◆ **The exercise**: Output every record below as a two-column Markdown table, **No.** and **Record**, numbering the rows in order and omitting blank lines.

◆ **Material provided**:
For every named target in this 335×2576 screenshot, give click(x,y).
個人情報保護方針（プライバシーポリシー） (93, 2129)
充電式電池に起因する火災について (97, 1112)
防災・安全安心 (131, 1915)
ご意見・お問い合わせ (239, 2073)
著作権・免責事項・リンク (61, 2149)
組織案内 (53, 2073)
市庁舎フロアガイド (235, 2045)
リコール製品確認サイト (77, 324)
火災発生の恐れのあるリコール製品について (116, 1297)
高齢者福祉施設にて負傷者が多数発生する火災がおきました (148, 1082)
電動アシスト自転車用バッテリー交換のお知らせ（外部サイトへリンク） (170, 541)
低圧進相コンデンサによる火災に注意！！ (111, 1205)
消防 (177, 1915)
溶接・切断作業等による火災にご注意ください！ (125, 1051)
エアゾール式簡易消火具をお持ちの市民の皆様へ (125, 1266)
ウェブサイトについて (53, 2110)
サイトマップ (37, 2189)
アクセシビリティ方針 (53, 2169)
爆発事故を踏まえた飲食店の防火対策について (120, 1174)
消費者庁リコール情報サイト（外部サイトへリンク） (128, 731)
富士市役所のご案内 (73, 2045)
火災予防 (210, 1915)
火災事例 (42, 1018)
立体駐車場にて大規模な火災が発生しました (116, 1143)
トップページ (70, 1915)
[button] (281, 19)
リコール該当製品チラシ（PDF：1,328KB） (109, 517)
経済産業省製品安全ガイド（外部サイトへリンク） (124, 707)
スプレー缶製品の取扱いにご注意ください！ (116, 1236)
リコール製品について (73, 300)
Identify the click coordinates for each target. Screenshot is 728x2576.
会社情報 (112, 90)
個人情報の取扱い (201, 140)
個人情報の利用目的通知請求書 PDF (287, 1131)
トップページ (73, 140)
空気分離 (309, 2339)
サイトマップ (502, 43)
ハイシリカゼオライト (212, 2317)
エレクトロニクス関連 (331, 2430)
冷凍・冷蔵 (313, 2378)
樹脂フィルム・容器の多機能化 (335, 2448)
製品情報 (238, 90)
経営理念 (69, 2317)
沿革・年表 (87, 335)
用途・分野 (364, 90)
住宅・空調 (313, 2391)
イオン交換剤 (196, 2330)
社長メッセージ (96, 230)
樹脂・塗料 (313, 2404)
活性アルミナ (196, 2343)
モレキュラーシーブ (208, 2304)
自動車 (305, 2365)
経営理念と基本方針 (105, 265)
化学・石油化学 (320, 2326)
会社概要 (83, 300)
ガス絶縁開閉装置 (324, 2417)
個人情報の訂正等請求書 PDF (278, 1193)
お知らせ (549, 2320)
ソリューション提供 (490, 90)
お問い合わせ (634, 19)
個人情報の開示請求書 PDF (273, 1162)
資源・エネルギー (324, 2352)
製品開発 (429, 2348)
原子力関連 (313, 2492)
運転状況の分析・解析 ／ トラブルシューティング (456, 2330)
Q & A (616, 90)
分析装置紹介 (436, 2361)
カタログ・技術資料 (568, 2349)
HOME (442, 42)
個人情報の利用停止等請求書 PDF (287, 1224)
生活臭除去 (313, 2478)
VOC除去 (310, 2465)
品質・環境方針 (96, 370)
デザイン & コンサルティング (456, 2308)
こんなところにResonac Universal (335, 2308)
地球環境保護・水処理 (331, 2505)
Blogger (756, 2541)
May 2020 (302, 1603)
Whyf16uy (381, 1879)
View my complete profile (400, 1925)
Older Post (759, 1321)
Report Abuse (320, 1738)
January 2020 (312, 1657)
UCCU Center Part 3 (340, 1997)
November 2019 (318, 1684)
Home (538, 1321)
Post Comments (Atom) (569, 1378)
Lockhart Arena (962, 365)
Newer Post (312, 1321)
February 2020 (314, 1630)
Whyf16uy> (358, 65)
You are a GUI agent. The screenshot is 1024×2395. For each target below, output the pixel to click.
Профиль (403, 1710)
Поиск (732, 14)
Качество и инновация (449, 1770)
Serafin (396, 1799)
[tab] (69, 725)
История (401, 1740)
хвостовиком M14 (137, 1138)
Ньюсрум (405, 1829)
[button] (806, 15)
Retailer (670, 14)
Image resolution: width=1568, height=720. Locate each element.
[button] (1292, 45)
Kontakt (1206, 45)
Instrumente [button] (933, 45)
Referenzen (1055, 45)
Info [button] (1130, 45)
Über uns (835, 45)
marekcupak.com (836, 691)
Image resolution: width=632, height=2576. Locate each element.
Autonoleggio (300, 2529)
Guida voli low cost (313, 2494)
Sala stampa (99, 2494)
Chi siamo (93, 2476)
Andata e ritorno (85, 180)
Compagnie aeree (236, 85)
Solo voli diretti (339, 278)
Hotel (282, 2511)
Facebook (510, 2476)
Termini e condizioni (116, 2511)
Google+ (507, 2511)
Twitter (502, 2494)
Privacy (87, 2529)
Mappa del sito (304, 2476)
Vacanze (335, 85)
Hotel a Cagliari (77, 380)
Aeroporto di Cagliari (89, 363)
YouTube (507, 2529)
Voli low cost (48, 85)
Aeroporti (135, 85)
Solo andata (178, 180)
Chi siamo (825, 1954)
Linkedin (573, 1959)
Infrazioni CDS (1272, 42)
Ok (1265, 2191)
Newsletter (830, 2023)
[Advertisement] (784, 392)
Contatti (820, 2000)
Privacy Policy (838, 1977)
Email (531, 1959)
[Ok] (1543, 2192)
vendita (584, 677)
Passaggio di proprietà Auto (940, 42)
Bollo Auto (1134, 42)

◆ **Solution to the problem**:
| No. | Record |
|---|---|
| 1 | For every named target in this 335×2576 screenshot, give click(x,y). |
| 2 | 個人情報保護方針（プライバシーポリシー） (93, 2129) |
| 3 | 充電式電池に起因する火災について (97, 1112) |
| 4 | 防災・安全安心 (131, 1915) |
| 5 | ご意見・お問い合わせ (239, 2073) |
| 6 | 著作権・免責事項・リンク (61, 2149) |
| 7 | 組織案内 (53, 2073) |
| 8 | 市庁舎フロアガイド (235, 2045) |
| 9 | リコール製品確認サイト (77, 324) |
| 10 | 火災発生の恐れのあるリコール製品について (116, 1297) |
| 11 | 高齢者福祉施設にて負傷者が多数発生する火災がおきました (148, 1082) |
| 12 | 電動アシスト自転車用バッテリー交換のお知らせ（外部サイトへリンク） (170, 541) |
| 13 | 低圧進相コンデンサによる火災に注意！！ (111, 1205) |
| 14 | 消防 (177, 1915) |
| 15 | 溶接・切断作業等による火災にご注意ください！ (125, 1051) |
| 16 | エアゾール式簡易消火具をお持ちの市民の皆様へ (125, 1266) |
| 17 | ウェブサイトについて (53, 2110) |
| 18 | サイトマップ (37, 2189) |
| 19 | アクセシビリティ方針 (53, 2169) |
| 20 | 爆発事故を踏まえた飲食店の防火対策について (120, 1174) |
| 21 | 消費者庁リコール情報サイト（外部サイトへリンク） (128, 731) |
| 22 | 富士市役所のご案内 (73, 2045) |
| 23 | 火災予防 (210, 1915) |
| 24 | 火災事例 (42, 1018) |
| 25 | 立体駐車場にて大規模な火災が発生しました (116, 1143) |
| 26 | トップページ (70, 1915) |
| 27 | [button] (281, 19) |
| 28 | リコール該当製品チラシ（PDF：1,328KB） (109, 517) |
| 29 | 経済産業省製品安全ガイド（外部サイトへリンク） (124, 707) |
| 30 | スプレー缶製品の取扱いにご注意ください！ (116, 1236) |
| 31 | リコール製品について (73, 300) |
| 32 | Identify the click coordinates for each target. Screenshot is 728x2576. |
| 33 | 会社情報 (112, 90) |
| 34 | 個人情報の取扱い (201, 140) |
| 35 | 個人情報の利用目的通知請求書 PDF (287, 1131) |
| 36 | トップページ (73, 140) |
| 37 | 空気分離 (309, 2339) |
| 38 | サイトマップ (502, 43) |
| 39 | ハイシリカゼオライト (212, 2317) |
| 40 | エレクトロニクス関連 (331, 2430) |
| 41 | 冷凍・冷蔵 (313, 2378) |
| 42 | 樹脂フィルム・容器の多機能化 (335, 2448) |
| 43 | 製品情報 (238, 90) |
| 44 | 経営理念 (69, 2317) |
| 45 | 沿革・年表 (87, 335) |
| 46 | 用途・分野 (364, 90) |
| 47 | 住宅・空調 (313, 2391) |
| 48 | イオン交換剤 (196, 2330) |
| 49 | 社長メッセージ (96, 230) |
| 50 | 樹脂・塗料 (313, 2404) |
| 51 | 活性アルミナ (196, 2343) |
| 52 | モレキュラーシーブ (208, 2304) |
| 53 | 自動車 (305, 2365) |
| 54 | 経営理念と基本方針 (105, 265) |
| 55 | 化学・石油化学 (320, 2326) |
| 56 | 会社概要 (83, 300) |
| 57 | ガス絶縁開閉装置 (324, 2417) |
| 58 | 個人情報の訂正等請求書 PDF (278, 1193) |
| 59 | お知らせ (549, 2320) |
| 60 | ソリューション提供 (490, 90) |
| 61 | お問い合わせ (634, 19) |
| 62 | 個人情報の開示請求書 PDF (273, 1162) |
| 63 | 資源・エネルギー (324, 2352) |
| 64 | 製品開発 (429, 2348) |
| 65 | 原子力関連 (313, 2492) |
| 66 | 運転状況の分析・解析 ／ トラブルシューティング (456, 2330) |
| 67 | Q & A (616, 90) |
| 68 | 分析装置紹介 (436, 2361) |
| 69 | カタログ・技術資料 (568, 2349) |
| 70 | HOME (442, 42) |
| 71 | 個人情報の利用停止等請求書 PDF (287, 1224) |
| 72 | 生活臭除去 (313, 2478) |
| 73 | VOC除去 (310, 2465) |
| 74 | 品質・環境方針 (96, 370) |
| 75 | デザイン & コンサルティング (456, 2308) |
| 76 | こんなところにResonac Universal (335, 2308) |
| 77 | 地球環境保護・水処理 (331, 2505) |
| 78 | Blogger (756, 2541) |
| 79 | May 2020 (302, 1603) |
| 80 | Whyf16uy (381, 1879) |
| 81 | View my complete profile (400, 1925) |
| 82 | Older Post (759, 1321) |
| 83 | Report Abuse (320, 1738) |
| 84 | January 2020 (312, 1657) |
| 85 | UCCU Center Part 3 (340, 1997) |
| 86 | November 2019 (318, 1684) |
| 87 | Home (538, 1321) |
| 88 | Post Comments (Atom) (569, 1378) |
| 89 | Lockhart Arena (962, 365) |
| 90 | Newer Post (312, 1321) |
| 91 | February 2020 (314, 1630) |
| 92 | Whyf16uy> (358, 65) |
| 93 | You are a GUI agent. The screenshot is 1024×2395. For each target below, output the pixel to click. |
| 94 | Профиль (403, 1710) |
| 95 | Поиск (732, 14) |
| 96 | Качество и инновация (449, 1770) |
| 97 | Serafin (396, 1799) |
| 98 | [tab] (69, 725) |
| 99 | История (401, 1740) |
| 100 | хвостовиком M14 (137, 1138) |
| 101 | Ньюсрум (405, 1829) |
| 102 | [button] (806, 15) |
| 103 | Retailer (670, 14) |
| 104 | Image resolution: width=1568, height=720. Locate each element. |
| 105 | [button] (1292, 45) |
| 106 | Kontakt (1206, 45) |
| 107 | Instrumente [button] (933, 45) |
| 108 | Referenzen (1055, 45) |
| 109 | Info [button] (1130, 45) |
| 110 | Über uns (835, 45) |
| 111 | marekcupak.com (836, 691) |
| 112 | Image resolution: width=632, height=2576. Locate each element. |
| 113 | Autonoleggio (300, 2529) |
| 114 | Guida voli low cost (313, 2494) |
| 115 | Sala stampa (99, 2494) |
| 116 | Chi siamo (93, 2476) |
| 117 | Andata e ritorno (85, 180) |
| 118 | Compagnie aeree (236, 85) |
| 119 | Solo voli diretti (339, 278) |
| 120 | Hotel (282, 2511) |
| 121 | Facebook (510, 2476) |
| 122 | Termini e condizioni (116, 2511) |
| 123 | Google+ (507, 2511) |
| 124 | Twitter (502, 2494) |
| 125 | Privacy (87, 2529) |
| 126 | Mappa del sito (304, 2476) |
| 127 | Vacanze (335, 85) |
| 128 | Hotel a Cagliari (77, 380) |
| 129 | Aeroporto di Cagliari (89, 363) |
| 130 | YouTube (507, 2529) |
| 131 | Voli low cost (48, 85) |
| 132 | Aeroporti (135, 85) |
| 133 | Solo andata (178, 180) |
| 134 | Chi siamo (825, 1954) |
| 135 | Linkedin (573, 1959) |
| 136 | Infrazioni CDS (1272, 42) |
| 137 | Ok (1265, 2191) |
| 138 | Newsletter (830, 2023) |
| 139 | [Advertisement] (784, 392) |
| 140 | Contatti (820, 2000) |
| 141 | Privacy Policy (838, 1977) |
| 142 | Email (531, 1959) |
| 143 | [Ok] (1543, 2192) |
| 144 | vendita (584, 677) |
| 145 | Passaggio di proprietà Auto (940, 42) |
| 146 | Bollo Auto (1134, 42) |